Diocese Fights Request to Turn over Priest's Records
By Alicia Fabbre
February 27, 2003
Rockford Diocese officials are challenging prosecutors' request for records of a former Geneva priest accused of sexually abusing a 14-year-old girl.
In court documents filed Wednesday, an attorney for the diocese argues that the request for records of Mark Campobello violates state laws regarding the confidentiality of mental health records and church laws protecting records from internal investigations.
Campobello, 38, was arrested in December after a girl, now 18, made allegations that he abused her while he was a resident priest at St. Peter's Catholic Church in Geneva. He faces five counts of criminal sexual assault and five counts of criminal sexual abuse that the girl says occurred between January and May of 1999. The girl, who was 14 at the time, was a student at St. Peter's.
Prosecutors and police have declined to provide details about where the abuse occurred.

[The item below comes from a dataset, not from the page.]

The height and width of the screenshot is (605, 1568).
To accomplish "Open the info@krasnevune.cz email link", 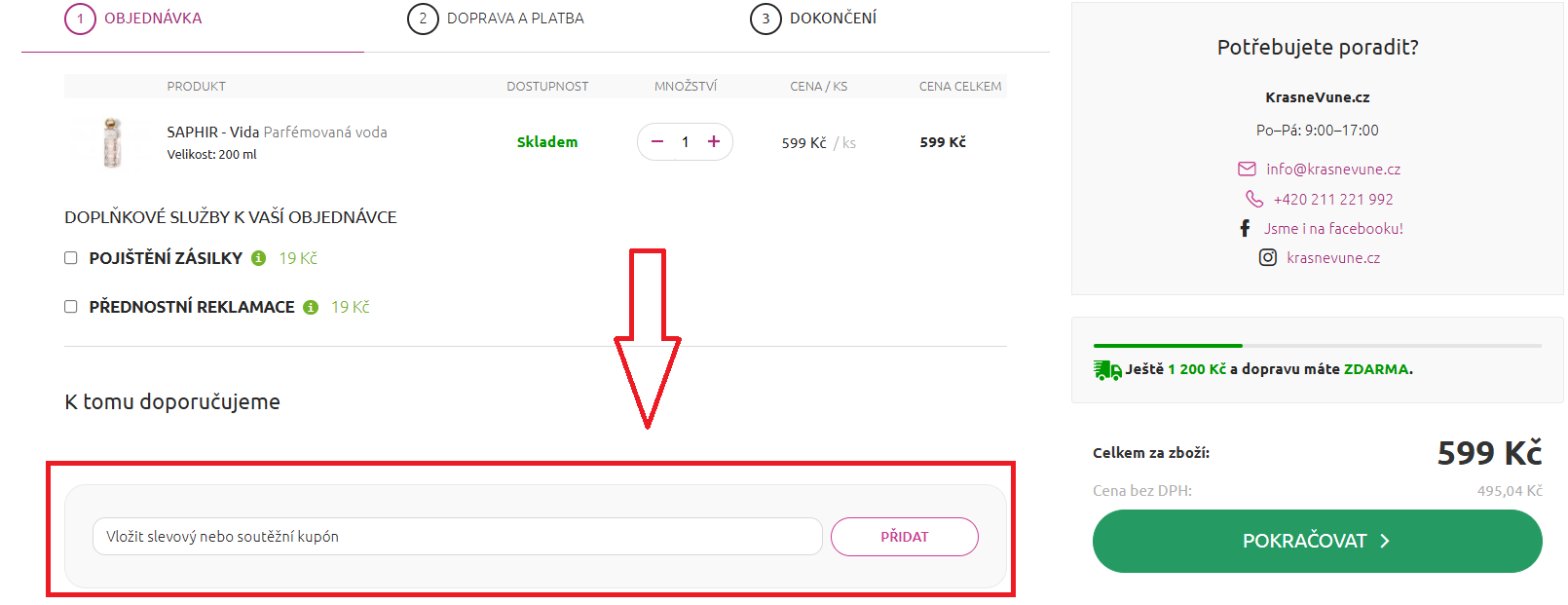I will (1333, 169).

Assistant State's Attorney Jody Gleason filed a request with the diocese for Campobello's personnel file and transfer records. Her request also asked for records involving any internal investigations regarding the allegations, secret records kept by the church and any records from St. Luke's Institute in Maryland, a facility that treats priests accused of sexual misconduct. Gleason said she is uncertain if Campobello underwent treatment at St. Luke's.
Diocese officials immediately removed Campobello from his duties as a parochial administrator at St. James Parish in Belvidere after his arrest. On Wednesday, officials maintained they were willing to cooperate with prosecutors, but noted state and church laws prohibit them from turning over certain records.
"It's not that we're unwilling to cooperate," said Ellen Lynch, an attorney for the Rockford Diocese. "If there were no laws preventing us from doing this, we would turn (the records) over."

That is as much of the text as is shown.